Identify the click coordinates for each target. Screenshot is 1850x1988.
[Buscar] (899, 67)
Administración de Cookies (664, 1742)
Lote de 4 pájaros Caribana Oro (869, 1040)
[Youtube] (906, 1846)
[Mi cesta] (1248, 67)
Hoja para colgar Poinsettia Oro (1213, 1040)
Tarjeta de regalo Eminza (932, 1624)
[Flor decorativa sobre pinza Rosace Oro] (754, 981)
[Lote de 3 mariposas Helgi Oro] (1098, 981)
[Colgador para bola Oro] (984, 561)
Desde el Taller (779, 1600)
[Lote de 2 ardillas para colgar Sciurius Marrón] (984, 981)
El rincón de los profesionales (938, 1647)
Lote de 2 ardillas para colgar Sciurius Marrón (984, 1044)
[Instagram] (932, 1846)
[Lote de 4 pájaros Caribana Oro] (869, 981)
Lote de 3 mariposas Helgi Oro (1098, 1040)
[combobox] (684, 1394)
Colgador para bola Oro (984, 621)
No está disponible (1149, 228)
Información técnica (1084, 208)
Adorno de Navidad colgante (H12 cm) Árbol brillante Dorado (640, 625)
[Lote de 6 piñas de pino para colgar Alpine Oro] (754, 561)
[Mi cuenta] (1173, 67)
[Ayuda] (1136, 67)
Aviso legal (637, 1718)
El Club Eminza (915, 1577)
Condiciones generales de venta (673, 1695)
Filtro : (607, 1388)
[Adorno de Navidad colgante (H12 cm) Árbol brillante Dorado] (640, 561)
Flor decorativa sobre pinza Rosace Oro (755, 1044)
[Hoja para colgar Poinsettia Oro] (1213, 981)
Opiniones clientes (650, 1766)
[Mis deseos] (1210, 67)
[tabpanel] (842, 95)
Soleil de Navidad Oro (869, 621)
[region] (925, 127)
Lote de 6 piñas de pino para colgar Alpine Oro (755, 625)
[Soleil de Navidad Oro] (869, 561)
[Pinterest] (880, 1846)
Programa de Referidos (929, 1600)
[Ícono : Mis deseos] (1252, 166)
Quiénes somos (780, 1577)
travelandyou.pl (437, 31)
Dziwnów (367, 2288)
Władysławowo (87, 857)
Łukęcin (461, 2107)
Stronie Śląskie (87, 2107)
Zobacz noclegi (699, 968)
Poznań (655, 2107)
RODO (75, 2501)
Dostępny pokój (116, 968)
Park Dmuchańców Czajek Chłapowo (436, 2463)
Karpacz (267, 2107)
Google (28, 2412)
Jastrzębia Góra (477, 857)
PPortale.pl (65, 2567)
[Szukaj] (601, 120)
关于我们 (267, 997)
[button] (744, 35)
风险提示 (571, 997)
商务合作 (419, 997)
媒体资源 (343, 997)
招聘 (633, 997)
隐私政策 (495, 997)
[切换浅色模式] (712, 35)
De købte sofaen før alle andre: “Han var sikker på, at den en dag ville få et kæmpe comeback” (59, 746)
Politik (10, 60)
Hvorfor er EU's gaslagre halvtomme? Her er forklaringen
□ □ □
**Work item:**
Send back exactly the lines from the line with "PPortale.pl (65, 2567)" through the end of the records.

**Written response:**
PPortale.pl (65, 2567)
[Szukaj] (601, 120)
关于我们 (267, 997)
[button] (744, 35)
风险提示 (571, 997)
商务合作 (419, 997)
媒体资源 (343, 997)
招聘 (633, 997)
隐私政策 (495, 997)
[切换浅色模式] (712, 35)
De købte sofaen før alle andre: “Han var sikker på, at den en dag ville få et kæmpe comeback” (59, 746)
Politik (10, 60)
Hvorfor er EU's gaslagre halvtomme? Her er forklaringen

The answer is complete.